Türkiye'nin pek çok coğrafyada uluslararası güvenlik, barış ve istikrara önemli katkılar sunduğunu belirten Güler, "Bu kapsamda en başta can kardeşimiz Azerbaycan ile ikili ilişkilerimizi daha da derinleştiriyoruz. Nitekim Azerbaycan'ın Silahlı Kuvvetlerinin yeniden yapılandırılması kapsamında eğitim, yardım ve danışmanlık faaliyetlerimiz ile savunma sanayii iş birliğinde büyük gelişmeler kaydettik, kaydediyoruz." dedi.
Barışın tesisi kapsamında Azerbaycan ve Ermenistan arasında ABD'de kayda geçirilen iradeden duydukları memnuniyeti ifade eden Güler, "Kapsamlı bir barış metninin de bir an önce imzalanmasını temenni ediyoruz." diye konuştu.
Güler, Suriye'nin egemenliğine, birlik ve beraberliğine olan destek çerçevesinde ülkenin yeniden inşası ve imarı ile Suriyelilerin geri dönüşlerinin sağlanması, uluslararası arenadaki kısıtlılıkların kaldırılması gibi pek çok başlıkta desteklerin devam edeceğini belirterek, Suriye ile imzalanan Ortak Eğitim ve Danışmanlık Mutabakat Muhtırası kapsamında, başta terörle mücadele olmak üzere Suriye ordusunun savunma ve güvenlik kapasitesinin geliştirilmesi, modernizasyonu, teşkilatlanması ile personelinin eğitilmesine katkılarda bulunduklarını anlattı.
"Üzerimize düşen sorumluluklara hazır olduğumuzu vurguluyoruz"
Katar, Bosna Hersek ve Kosova ile NATO kapsamında yapılan çalışmalara ilişkin bilgi veren Güler, Rusya ve Ukrayna arasındaki savaş nedeniyle Karadeniz'deki gelişmeleri yakından takip ettiklerini vurguladı.

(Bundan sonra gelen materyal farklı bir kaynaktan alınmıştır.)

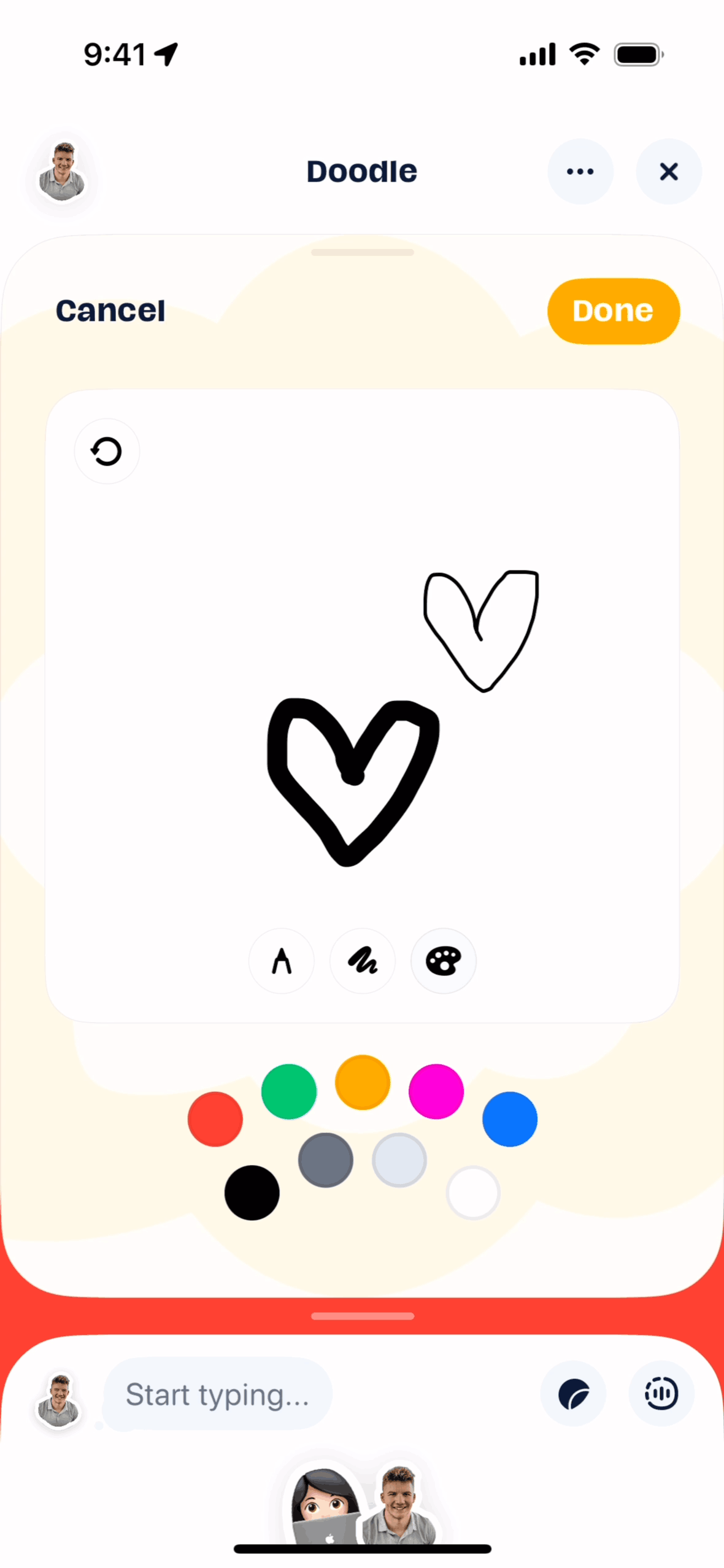Screen dimensions: 724x1568
Task: Undo the last stroke
Action: point(107,452)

Türkiye'nin hak ve menfaatleri doğrultusunda Montrö dahil tüm tedbirleri kararlılıkla uyguladıklarını, Karadeniz'deki savaştan kaynaklı mayın tehdidine çözüm üretmek ve seyir emniyetini idame etmek maksadıyla "Mayın Karşı Tedbirler Harekatı"nı icra ettiklerini bildiren Güler, "Geçen yıl Romanya ve Bulgaristan ile birlikte oluşturduğumuz Karadeniz Mayın Karşı Tedbirleri Görev Grubu da çalışmalarına başarıyla devam etmektedir. Karadeniz'de en uzun kıyı şeridine sahip ülkelerden biri olarak bölgede istikrar ve güvenliğin yeniden tesis edilmesi için Sayın Cumhurbaşkanı'mızın liderliğinde çok yönlü girişimlerimizi sürdürmekteyiz." ifadelerini kullandı.

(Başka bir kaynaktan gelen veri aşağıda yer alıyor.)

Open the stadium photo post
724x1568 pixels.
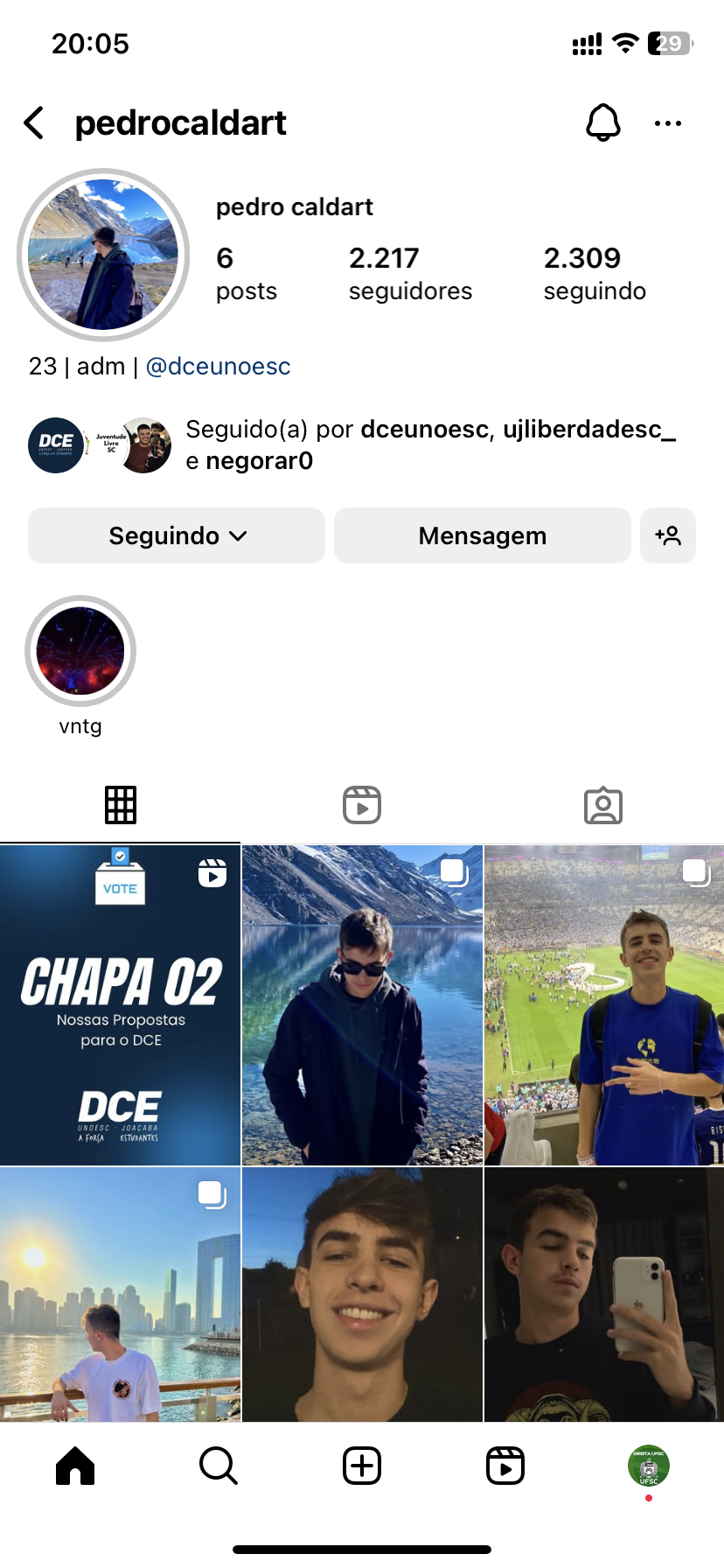(x=604, y=1004)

Türkiye'nin ilk andan itibaren İsrail'in Filistin halkına uyguladığı işgal, ilhak ve imha politikasının son bulması için uluslararası toplumu sorumluluk almaya davet ettiğini, geçen ay da Türkiye'nin yoğun çaba ve aktif katkısıyla İsrail ile Filistin arasında ateşkese varıldığını hatırlatan Güler, şu açıklamalarda bulundu:
"Özellikle belirtmeliyim ki Gazze'deki ateşkesin sürdürülmesi ve ilgili planın uygulanabilirliği sahada ve masada adil güvence mekanizmalarının etkinlik ve kararlılığı ile İsrail'in ateşkese eksiksiz riayet etmesine bağlıdır. Bu çerçevede Birleşmiş Milletler Güvenlik Konseyinde Gazze Barış Kurulu'nun kurulması ve Uluslararası İstikrar Gücünün görev yapmasına dair tasarının kabul edilmesini önemli buluyoruz. Türkiye olarak tarihi misyonumuz çerçevesinde ihtiyaç duyulabilecek her konuda üzerimize düşen sorumluluklara hazır olduğumuzu vurguluyoruz."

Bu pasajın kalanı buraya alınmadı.